Satu setengah bulan yang lalu kembali menjadi honorer dengan niatan membantu perekonomian keluarga di tengah pandemi. Berapapun duitnya saya terima untuk meringankan risakan ekonomi akibat pandemi ini.
Menjadi pekerja ada beberapa titik kehidupan, mulai dari titik ngenes, seneng, datar dan bosan. Aku pun begitu, terlebih saat menemukan fakta penghasilan dan juga tuntutan hidup yang selalu melibatkan ekonomi. Hari ini saya menulis untuk diri saya sendiri dan sebagai cerita bagiamana kehidupan pekerjaan seorang honorer.
Kukus sebagai ahli madya dalam bidang keperawatan dengan segala nominal tercurah dan predikat yang baik, semua itu katanya mempunyai nilai jual yang baik. Saya yakini demikian di suatu sudut lain, namun sayang di sudut ini kami kalah dan menjadi golongan yang nasibnya mengerikan. Biar tidak disangka ngadi-ngadi mari kita hitung seperti apa keringat yang keluar dan uang yang diterima.
Ini adalah hitungan saya yang berdomisili dengan rumah keluarga, tak jauh dari tempat kerja sekitar dua sampai tiga kilometer. Job list saya sebagai honorer di puskesmas dengan tambahan BLUD sebagai berikut: menerima pasien gawat darurat; mempersiapkan tempat tidur, mengerjakan tindakan medis, membersihkan peralatan medis, membuat laporan, membuat kassa dan sejumlah pekerjaan yang tak terlihat. Okeh sekarang masuk ke jam kerja, di sini terdapat tiga sesi kerja (shift): pagi, sore dan malam. Ketiganya jika dijabarkan menjadi pagi dan sore masuk ke dalam delapan jam kerja, sementara shift malam adalah jam paling panjang yakni dua belas jam.

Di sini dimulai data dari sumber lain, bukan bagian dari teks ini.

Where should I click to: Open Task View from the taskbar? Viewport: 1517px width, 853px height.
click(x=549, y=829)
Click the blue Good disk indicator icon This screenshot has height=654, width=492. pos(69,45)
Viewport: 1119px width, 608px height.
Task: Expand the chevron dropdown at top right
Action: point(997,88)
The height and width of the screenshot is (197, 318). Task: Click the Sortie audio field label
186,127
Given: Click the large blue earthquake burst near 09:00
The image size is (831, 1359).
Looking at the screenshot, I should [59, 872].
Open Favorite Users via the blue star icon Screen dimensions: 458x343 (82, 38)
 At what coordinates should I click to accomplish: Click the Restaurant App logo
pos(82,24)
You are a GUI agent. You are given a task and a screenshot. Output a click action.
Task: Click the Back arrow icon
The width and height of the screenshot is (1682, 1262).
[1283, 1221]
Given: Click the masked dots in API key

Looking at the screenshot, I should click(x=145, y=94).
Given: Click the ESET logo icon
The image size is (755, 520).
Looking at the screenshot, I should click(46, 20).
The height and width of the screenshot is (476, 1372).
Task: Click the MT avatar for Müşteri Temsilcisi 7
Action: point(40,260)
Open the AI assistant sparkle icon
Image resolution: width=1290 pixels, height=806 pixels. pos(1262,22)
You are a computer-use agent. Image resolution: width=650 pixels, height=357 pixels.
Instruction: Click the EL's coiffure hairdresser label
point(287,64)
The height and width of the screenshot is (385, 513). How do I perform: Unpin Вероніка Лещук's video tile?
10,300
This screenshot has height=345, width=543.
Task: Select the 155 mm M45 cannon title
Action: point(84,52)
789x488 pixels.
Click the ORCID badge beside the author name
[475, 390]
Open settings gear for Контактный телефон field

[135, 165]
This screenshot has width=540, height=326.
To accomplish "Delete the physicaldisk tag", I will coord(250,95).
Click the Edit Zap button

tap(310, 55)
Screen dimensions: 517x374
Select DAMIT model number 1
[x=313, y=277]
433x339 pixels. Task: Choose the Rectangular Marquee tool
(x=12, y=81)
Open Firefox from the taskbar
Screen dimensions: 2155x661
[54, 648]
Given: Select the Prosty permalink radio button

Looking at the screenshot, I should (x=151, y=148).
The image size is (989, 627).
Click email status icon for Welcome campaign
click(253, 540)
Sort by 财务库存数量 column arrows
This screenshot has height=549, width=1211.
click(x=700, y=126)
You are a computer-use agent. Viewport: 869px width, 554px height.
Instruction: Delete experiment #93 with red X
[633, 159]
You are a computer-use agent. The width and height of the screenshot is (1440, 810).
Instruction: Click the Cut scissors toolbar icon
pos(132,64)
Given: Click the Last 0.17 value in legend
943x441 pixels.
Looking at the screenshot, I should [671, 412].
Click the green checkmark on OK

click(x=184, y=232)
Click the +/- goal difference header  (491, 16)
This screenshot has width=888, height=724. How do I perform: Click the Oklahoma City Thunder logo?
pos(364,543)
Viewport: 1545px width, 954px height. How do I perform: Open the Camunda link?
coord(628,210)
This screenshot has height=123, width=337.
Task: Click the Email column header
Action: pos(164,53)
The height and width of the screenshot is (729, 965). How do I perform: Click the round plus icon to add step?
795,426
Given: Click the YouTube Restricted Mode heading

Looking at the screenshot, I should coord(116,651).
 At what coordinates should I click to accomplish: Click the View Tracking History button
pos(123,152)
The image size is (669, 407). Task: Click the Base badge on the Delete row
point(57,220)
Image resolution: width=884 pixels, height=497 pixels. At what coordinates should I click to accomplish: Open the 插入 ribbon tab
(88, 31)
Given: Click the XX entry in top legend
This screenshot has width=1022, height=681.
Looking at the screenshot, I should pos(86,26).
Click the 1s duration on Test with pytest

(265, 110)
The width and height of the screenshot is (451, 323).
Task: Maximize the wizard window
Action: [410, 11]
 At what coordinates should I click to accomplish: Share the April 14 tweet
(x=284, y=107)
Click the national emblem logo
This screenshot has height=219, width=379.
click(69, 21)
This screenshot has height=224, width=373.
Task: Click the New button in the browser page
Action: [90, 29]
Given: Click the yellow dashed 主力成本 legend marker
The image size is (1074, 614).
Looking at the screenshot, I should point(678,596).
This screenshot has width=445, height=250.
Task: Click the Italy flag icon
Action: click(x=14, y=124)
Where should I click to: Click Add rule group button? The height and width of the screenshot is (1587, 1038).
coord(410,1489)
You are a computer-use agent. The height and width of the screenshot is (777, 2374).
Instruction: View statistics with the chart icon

Kita sekarang masuk ke dalam hitungan uang, setengah bulan yang lalu saya mendapatkan amplop putih sebagai isi gaji dari sebulan yang lalu. Isi dari amplop sejumlah Rp 600.000 tanpa tambahan lainnya. Kita hitung jumlah hari sebulan dan bagikan dengan jumlah uang yang diperoleh: 600.000 : 30 = 20.000. Jadi jika dihitung harian maka gaji honorer seperti saya mendapatkan penghasilan Rp 20.000 perhari. Di puskesmas tidak ada uang transportasi, uang tunjangan hari tua ataupun uang untuk asuransi kesehatan. Jika ingin mendapatkan uang lebih bisa ikut program kesehatan yang lain di luar jadwal kerja seperti menjadi surveilans, merekap data-data pasien dan yang lainnya.
Oooo inilah kehidupan nyata yang mesti dinikmati entah dengan bersyukur, kecewa, atupun dengan hal lainnya yang bisa dicurahkan. Ada keuntungan lain yang sangat terlihat, jika anda menjadi honorer: seragam sebagai sebuah kehormatan, akses kesehatan yang mudah, relasi ke pejabat ataupun tokoh masyarakat, dan kemudahan urusan birokrasi.
Bagaimana dengan makan? Di puskesmas tidak ada uang makan, tapi ada jatah makan untuk yang masuk sore dan malam berupa mie instan dan kental manis satu sachet. Di sini saya merasa beruntung sekaligus malu karena selalu ditraktir ibu haji, dia selalu mengajak saya makan baik makanan yang dari rumah maupun dia beli sendiri.
Aku sendiri curiga dengan teman honorer lainnya yang tidak punya usaha lainnya, tapi hidup glamor. Padahal jika dilihat penghasilan selama menjadi honorer itu kecil sekali, bahkan untuk membeli bensin juga mikir dua kali. Saya berharap bahwa pekerjaan ini membawa sebuah ketenangan jiwa, semoga. Dan jika suatu hari ada kesempatan untuk keluar kembali dan mendapatkan pekerjaan yang layak secara penghasilan.
Pernah berpikir kembali untuk menjadi pengangguran (petani) saja, kenapa bisa? Dilihat dari penghasilan honorer lebih rendah daripada buruh serabutan yang biasanya mendapatkan Rp 50.000 perhari. Wajar di sini para buruh lebih sejahtera secara ekonomi ataupun kecukupan keuangan daripada honorer yang kadang mencari uang lain baik dengan cara berdagang, korupsi, hutang, atau nyambi usaha lainnya. Boleh dikata honorer sebagai jembatan 'kehormatan' karena seragam yang dipakai.